Hal itu dilakukan untuk mengetahui berkas dari masing-masing bapaslon memenuhi syarat atau tidak. Dika mengaku, untuk saat ini pihaknya tidak ingin berandai-andai terkait dengan hasil final penelitian administrasi. 

"Jangan berandai-andai, kita lihat nanti saja. Proses masih berjalan, kita belum tahu hasilnya. Nanti kalau sudah tahu hasilnya, akan kami sampaikan kepada LO pasangan calon. Ada mekanisme dan ada prosesnya," ujar Dika. 

Disinggung mengenai proses penelitian berkas administrasi kedua bapaslon yang saat ini masih berlangsung, apakah telah ditemukan berkas yang tidak memenuhi syarat, Dika enggan menyampaikan. Karena saat ini proses penelitian berkas administrasi masih berjalan. 

Baca Juga : Gunung Argopuro Terbakar, Balai Besar KSDA Jatim Tutup Jalur Pendakian

"Masih proses (penelitian berkas administrasi). Nanti tanggal 5 (September) akan disampaikan.

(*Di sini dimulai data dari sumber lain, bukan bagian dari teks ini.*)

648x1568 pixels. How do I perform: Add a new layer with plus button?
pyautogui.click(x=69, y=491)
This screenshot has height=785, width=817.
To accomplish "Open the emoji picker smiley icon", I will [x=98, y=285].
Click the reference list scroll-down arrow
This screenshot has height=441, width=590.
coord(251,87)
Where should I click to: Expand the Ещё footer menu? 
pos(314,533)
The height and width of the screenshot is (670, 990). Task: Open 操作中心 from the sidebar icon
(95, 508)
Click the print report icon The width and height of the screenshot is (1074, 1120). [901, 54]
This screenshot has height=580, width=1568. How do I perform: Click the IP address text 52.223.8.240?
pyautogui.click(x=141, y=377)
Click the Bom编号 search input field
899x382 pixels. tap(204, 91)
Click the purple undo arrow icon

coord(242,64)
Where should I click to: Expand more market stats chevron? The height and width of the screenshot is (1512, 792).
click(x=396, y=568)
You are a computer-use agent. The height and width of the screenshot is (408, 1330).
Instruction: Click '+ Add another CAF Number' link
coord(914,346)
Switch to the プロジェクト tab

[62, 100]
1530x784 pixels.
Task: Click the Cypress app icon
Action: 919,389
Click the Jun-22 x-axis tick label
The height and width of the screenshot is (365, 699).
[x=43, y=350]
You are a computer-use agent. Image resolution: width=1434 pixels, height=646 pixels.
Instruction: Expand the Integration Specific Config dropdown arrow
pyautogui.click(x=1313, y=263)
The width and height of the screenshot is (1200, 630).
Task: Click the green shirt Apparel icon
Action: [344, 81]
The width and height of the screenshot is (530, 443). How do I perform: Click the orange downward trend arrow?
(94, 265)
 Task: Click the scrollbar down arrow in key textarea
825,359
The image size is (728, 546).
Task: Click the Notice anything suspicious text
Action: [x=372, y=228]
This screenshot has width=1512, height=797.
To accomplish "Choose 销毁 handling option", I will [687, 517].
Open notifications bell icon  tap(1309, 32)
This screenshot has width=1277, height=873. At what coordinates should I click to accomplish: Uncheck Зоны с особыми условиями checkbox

Pasti sudah ada masukan apa yang sudah sesuai, yang tidak sesuai, tapi kan keseluruhannya sudah selesai," tutur Dika.

Lebih lanjut, pihaknya pun menyebutkan beberapa berkas administrasi yang harus dilengkapi oleh masing-masing bapaslon berdasarkan Peraturan KPU Nomor 8 Tahun 2024 tentang pencalonan gubernur, wakil gubernur, bupati, wakil bupati, walikota dan wakil walikota. 

Di antaranya formulir model B pencalonan partai politik KWK, surat pernyataan, surat keterangan hasil pemeriksaan kemampuan secara jasmani, rohani dan bebas narkotika, surat pernyataan tidak pernah dipidana, tidak sedang dicabut hak pilihnya, tidak pernah melakukan perbuatan tercela yang dibuktikan dengan surat catatan kepolisian, tidak memiliki tanggungan utang secara perseorangan dan/atau secara badan hukum yang menjadi tanggung jawabnya yang merugikan negara, serta tidak dinyatakan pailit oleh pengadilan negeri yang wilayah hukumnya meliputi tempat tinggal calon.

"Surat tanda terima kekayaan calon dari instansi yang berwenang atau LHKPN, Fotokopi ijazah pendidikan terakhir, paling rendah SLTA sederajat yang telah dilegalisir, kartu NPWP atas nama calon, tanda terima penyampaian surat pemberitahuan tahunan pajak penghasilan wajib pajak dalam lima tahun terakhir," pungkas Dika.


Topik

Politik, Pilkada Kabupaten Malang, tes kesehatan, kpu,



Jawa Timur merupakan salah satu provinsi dengan pertumbuhan ekonomi yang cukup pesat di Indonesia. Sektor industri, perdagangan, dan pariwisata menjadi pilar utama perekonomian Jatim. Pembangunan infrastruktur juga terus dilakukan untuk mendukung pertumbuhan ekonomi dan meningkatkan kesejahteraan masyarakat.